This Women in Subro blog series highlights powerhouse women in the industry while discussing leadership, management, and success in subrogation. In our interview with Laura Cygan, Senior Fire Investigator with EFI Global, we recognized that her success has aligned with her interests in education, training, and technology.
In high school, Laura went out for the tackle football team, but the male Athletic Director fixed it to kick her off the team. She went to college for a degree in architecture on an athletic scholarship for track, then changed majors and became a firefighter.
Laura joined the department as a firefighter in 1981 and started her career as an arson investigator in 1982. She progressed quickly and kept taking classes and trainings. Now with 22 years with EFI Global, her career includes over 3,600 fire investigations. This is impressive on its own, but we fully recognize and appreciate Laura for succeeding in her career while also battling and surviving breast cancer (which included 8 surgeries), and raising two kids. Her daughter is now following the path blazed by Laura, having just graduated from the Fire Academy last year.
Q: Are you doing your childhood dream job?
A: I never thought about being a firefighter growing up. But after a ride-along with an EMT, I tested and fell in love with it.
Q: How do you describe “subrogation” to friends and family?
A: Very basic: the insurance company has a right to legally pursue a third party (Ex: manufacturer for product defect or contractor for construction issues) that caused the fire or loss. The insurance carrier will subrogate to recoup their loss, which has the benefits of keeping premiums low, producing product recalls, and creating code changes, etc.
Q: Do you have a fun subro story to share?
A: On a recent case that went to the federal court for a garage fire involving a lithium battery, the evidence proved a slam dunk case. We performed a CT scan, where we can see the failure of the battery inside without destroying the evidence. We also performed field testing, in which we bought various exemplars and tested them; we had batteries exploding! One battery flew 40 feet out and continued to burn. Learning was the exciting part of this case.
Q: What is the hardest part of your job?
A. The reports. Investigators are not English majors, but the reports must be thorough, well-articulated, well-written, and detailed.
Q: What is the most interesting part of your job?
A: I love doing the field work. I like large losses with multiple parties and different people coming together, collecting evidence and doing the engineering. It is most rewarding when the forensics supports my hypothesis.
Q: How have you excelled in the industry?

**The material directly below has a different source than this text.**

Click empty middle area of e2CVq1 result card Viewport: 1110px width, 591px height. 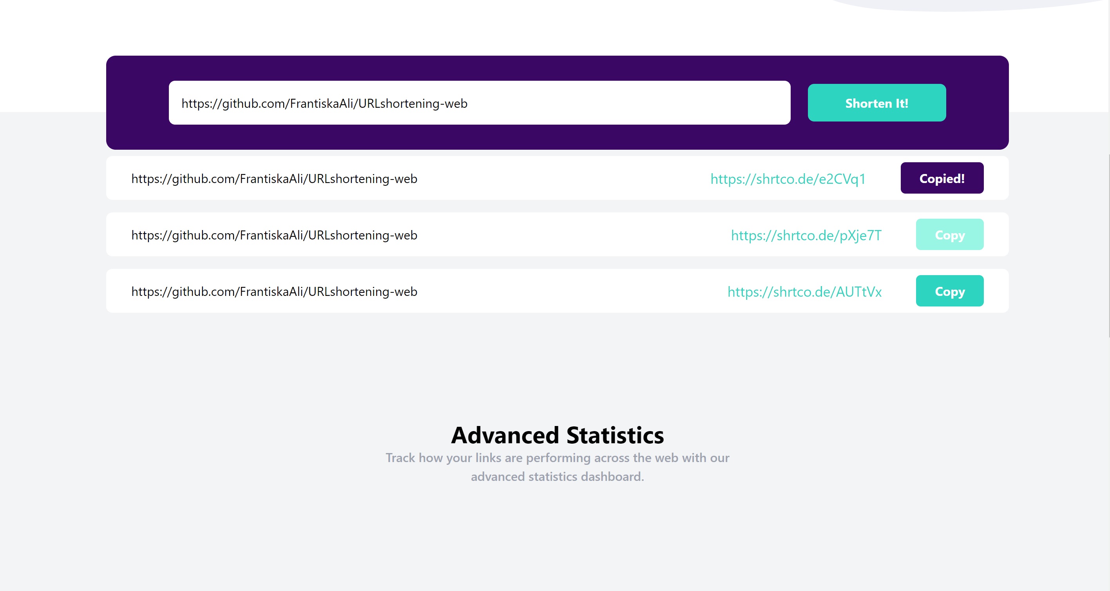coord(560,179)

A: Everything is constantly changing, so I am learning, testing, and getting more field experience. I do well, but there is so much more to learn. I embrace the training and classes, and I soak up the technology.

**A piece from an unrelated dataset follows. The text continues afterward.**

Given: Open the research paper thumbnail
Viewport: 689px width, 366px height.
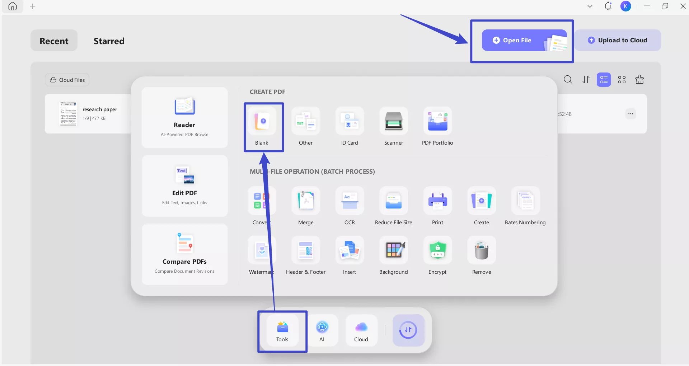Looking at the screenshot, I should (68, 114).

Q: What kind of response do you get at loss scenes?
A: With my background in firefighting, that service gives me more respect, than just the “woman investigator.” The conversation continues once that respect is established and there haven’t been any issues or problems.
Q: What happened at your first criminal trial?
A: It was an arson case. Counsel for the defense did not want me qualified as an expert. The attorney hammered me for two days in prelim over it, then the judge qualified me. Then for trial, I came in the courtroom dressed in overalls and carrying my tools to show the jury I did get “dirty” working the scene. It was a bit of theatrics, but it worked.
Laura is an artist, athlete, architect, firefighter, mother, breast cancer survivor, investigator, etc. Cozen O’Connor thanks Laura Cygan for this interview and for being a true leader in subrogation.